91Ó°ÊÓ

Angular velocity is an important concept in rotational motion. It is the rate at which an object rotates or revolves around an axis. In mathematical terms, it is the derivative of the angular position with respect to time. For our thin-walled hollow sphere, the given function for angular displacement is \( \theta(t) = A t^2 + B t^4 \).The angular velocity \( \omega(t) \) is calculated by taking the derivative of \( \theta(t) \) concerning time:

• \( \omega(t) = \frac{d\theta}{dt} = 2At + 4Bt^3 \)

Substituting the values of \( A = 1.50 \) and \( B = 1.10 \), we find:

• \( \omega(t) = 3.00t + 4.40t^3 \)

At \( t = 3.00 \) seconds, the angular velocity becomes:

• \( \omega(3.00) = 3.00(3.00) + 4.40(3.00)^3 \)

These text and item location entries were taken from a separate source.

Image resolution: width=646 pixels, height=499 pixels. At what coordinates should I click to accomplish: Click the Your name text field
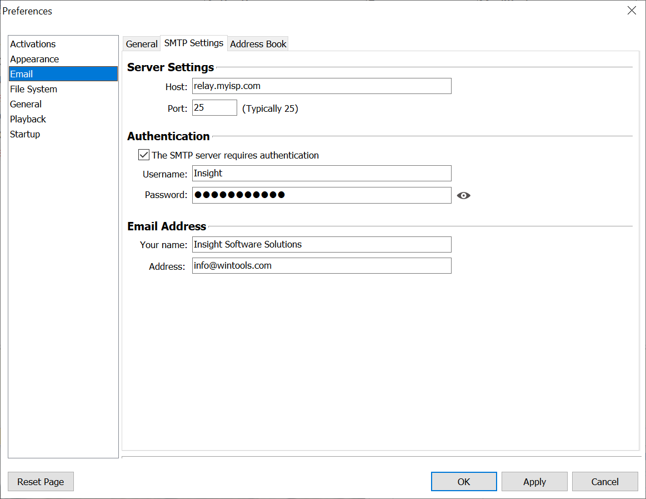(321, 245)
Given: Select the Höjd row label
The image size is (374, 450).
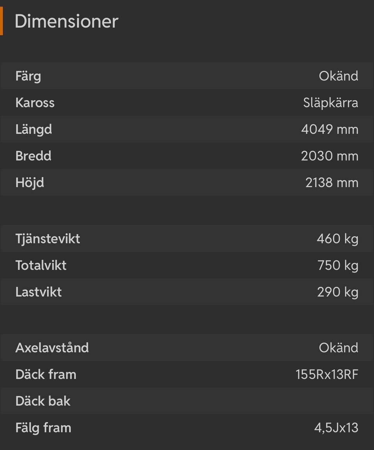Looking at the screenshot, I should [30, 183].
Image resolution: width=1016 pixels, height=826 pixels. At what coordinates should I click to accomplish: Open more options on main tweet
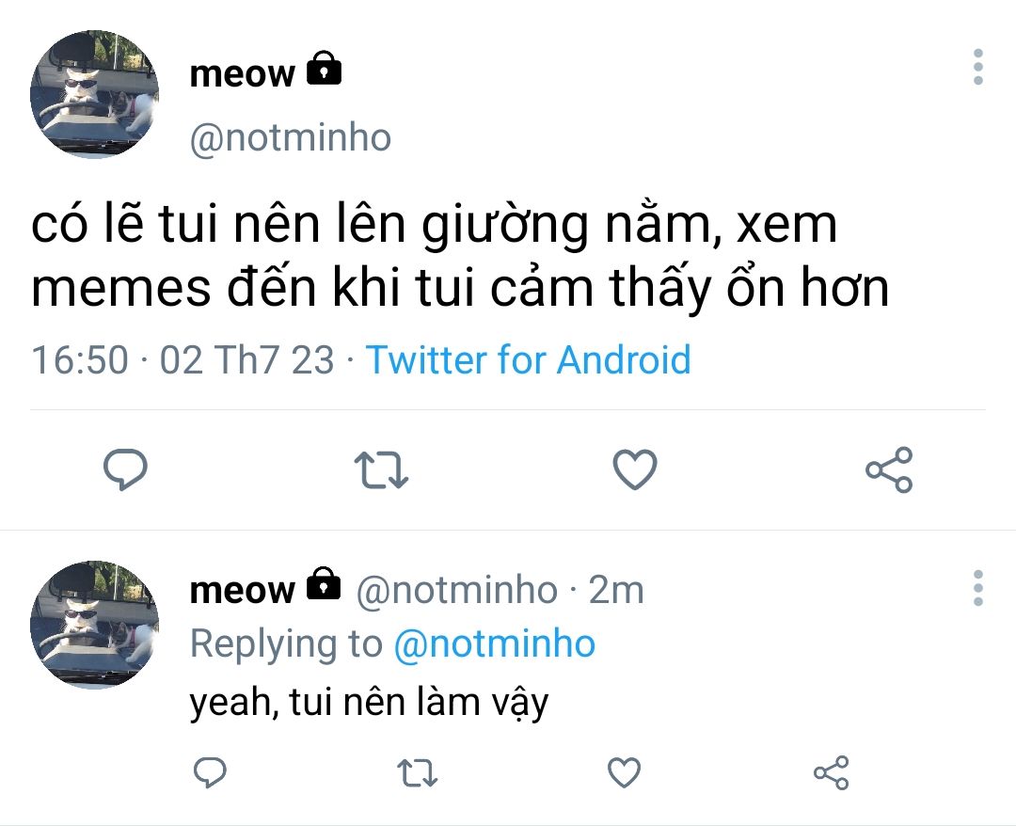coord(978,68)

Calculate this value to get the specific angular velocity at 3 seconds. This measure tells us how fast the sphere is spinning at that particular moment.

Net torque is a measure of how much a force acting on an object causes that object to rotate. It is the rotational equivalent of linear force. The torque \( \tau \) is calculated using the formula:

• \( \tau = I \cdot \alpha(t) \)

where \( I \) is the moment of inertia, and \( \alpha(t) \) is the angular acceleration.
Angular acceleration \( \alpha(t) \) is derived by taking the derivative of the angular velocity with respect to time:

• \( \alpha(t) = \frac{d\omega}{dt} = 3.00 + 13.20t^2 \)

At \( t = 3.00 \), the angular acceleration is:

• \( \alpha(3.00) = 3.00 + 13.20(3.00)^2 \)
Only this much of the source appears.